◆ **Aim**:
Reproduce verbatim everything in the records below, from the line containing "Task: Open the 状态 dropdown showing 未分类" down to the end of the records, with both ends included. Leave the pictures out of your reproduction.

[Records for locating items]
_____
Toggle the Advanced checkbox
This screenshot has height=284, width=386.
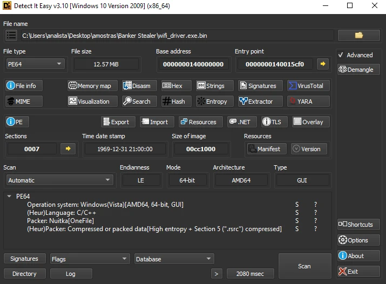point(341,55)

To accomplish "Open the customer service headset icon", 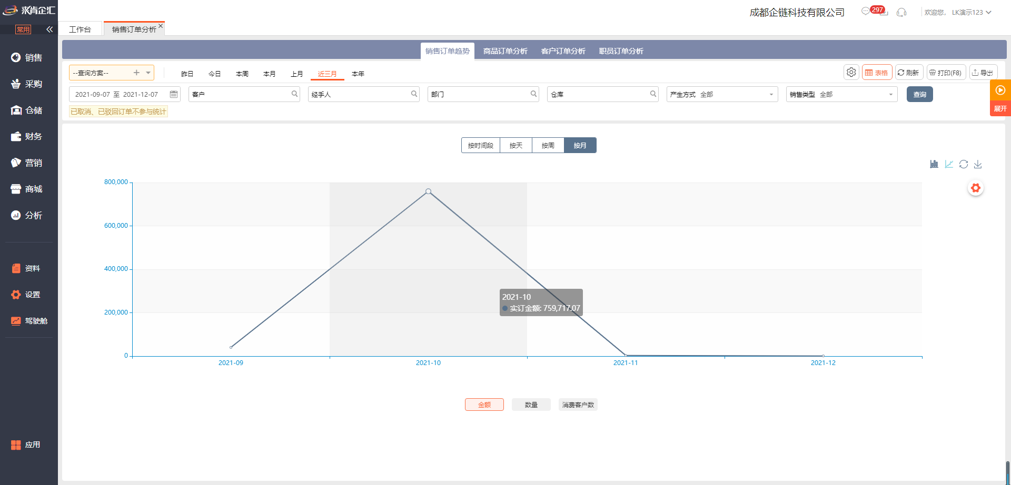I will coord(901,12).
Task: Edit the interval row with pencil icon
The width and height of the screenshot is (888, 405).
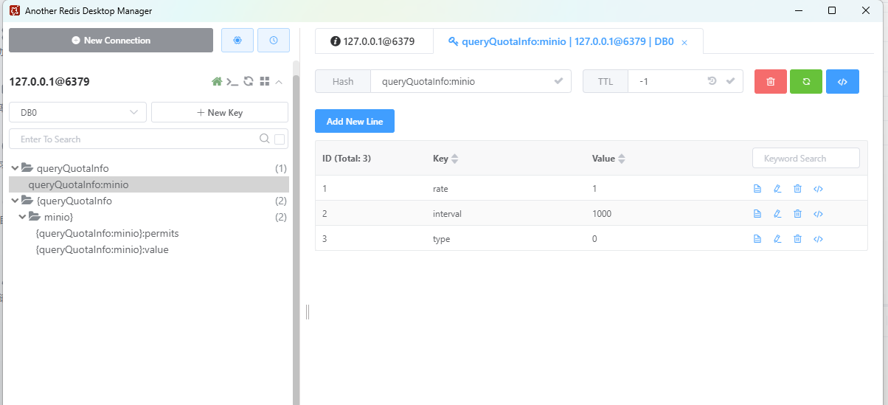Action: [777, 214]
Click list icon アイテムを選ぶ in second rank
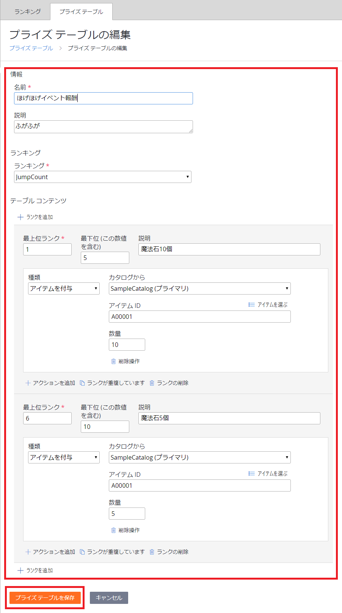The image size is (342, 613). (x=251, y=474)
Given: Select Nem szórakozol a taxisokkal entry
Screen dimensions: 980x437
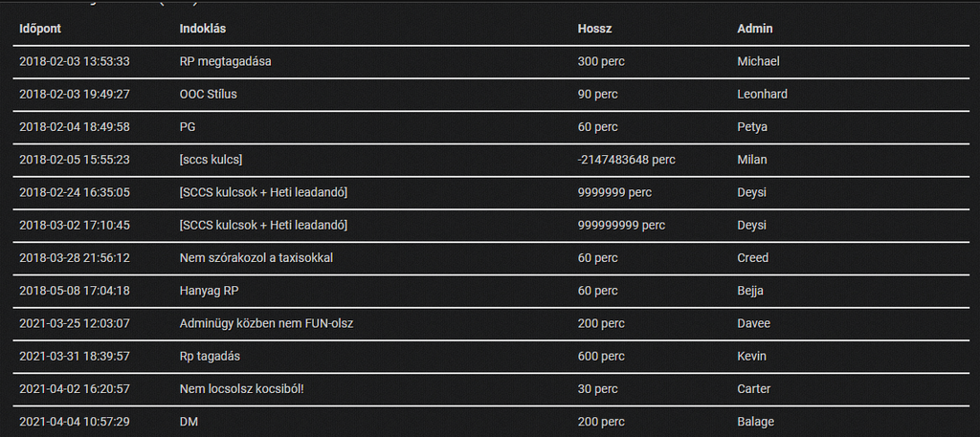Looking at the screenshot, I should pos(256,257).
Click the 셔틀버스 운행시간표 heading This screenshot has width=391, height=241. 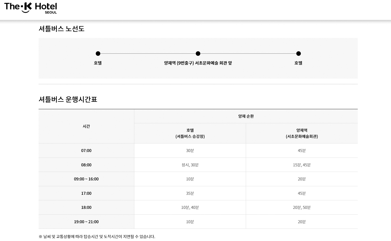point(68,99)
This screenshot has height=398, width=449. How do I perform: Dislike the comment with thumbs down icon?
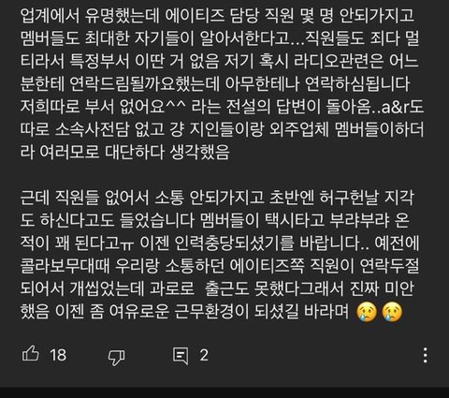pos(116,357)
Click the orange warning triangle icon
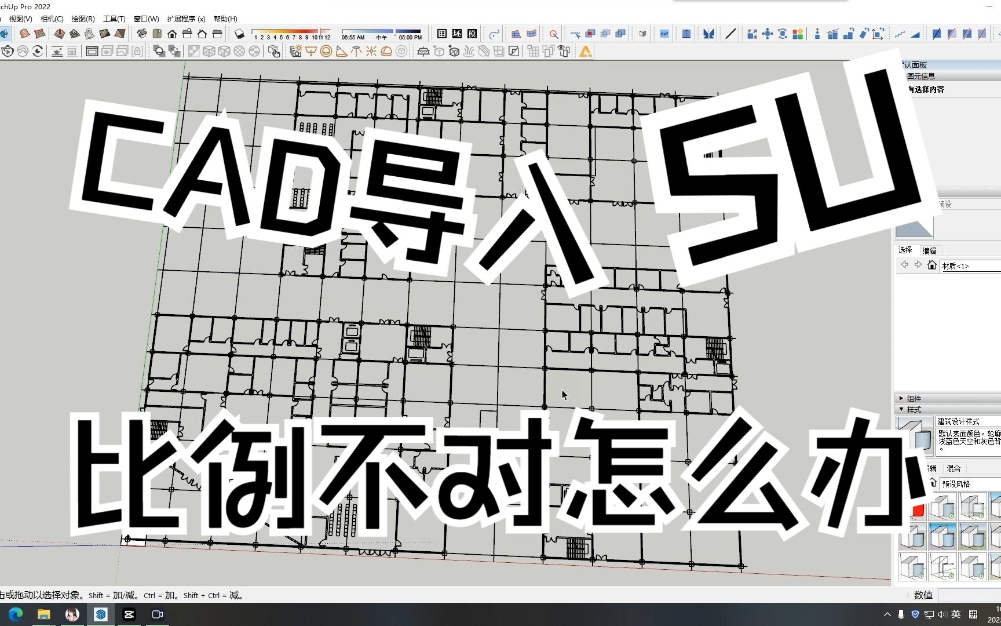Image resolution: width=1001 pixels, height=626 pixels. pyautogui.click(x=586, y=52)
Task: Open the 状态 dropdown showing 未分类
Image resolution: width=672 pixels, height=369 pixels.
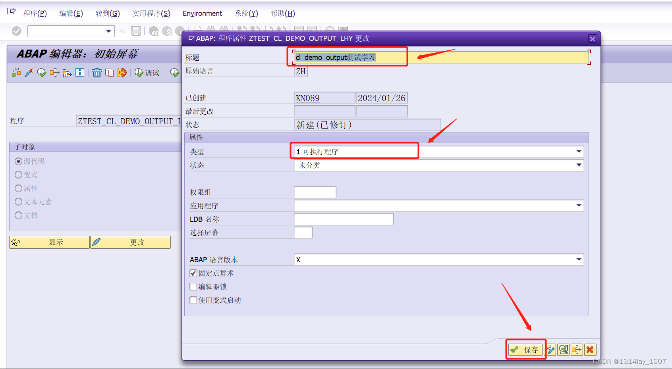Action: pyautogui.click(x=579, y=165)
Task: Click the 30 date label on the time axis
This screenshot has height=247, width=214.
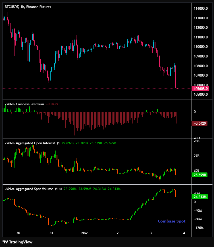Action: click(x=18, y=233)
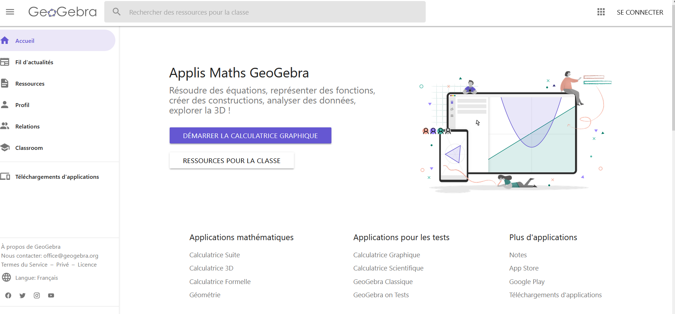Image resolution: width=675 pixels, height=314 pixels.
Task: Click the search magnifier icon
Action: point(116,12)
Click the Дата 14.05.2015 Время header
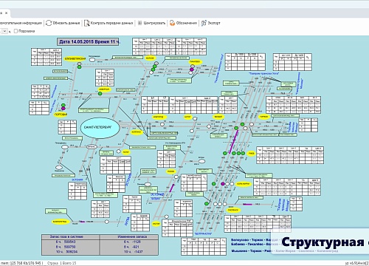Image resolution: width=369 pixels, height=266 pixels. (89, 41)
_____
◆ **Response to this exercise**:
Task: Open the 状态 dropdown showing 未分类
Image resolution: width=672 pixels, height=369 pixels.
Action: pyautogui.click(x=579, y=165)
Task: Click the 30 date label on the time axis
This screenshot has height=247, width=214.
Action: click(x=18, y=233)
Image resolution: width=675 pixels, height=314 pixels.
Task: Click the search magnifier icon
Action: point(116,12)
Click the Дата 14.05.2015 Время header
Image resolution: width=369 pixels, height=266 pixels. (89, 41)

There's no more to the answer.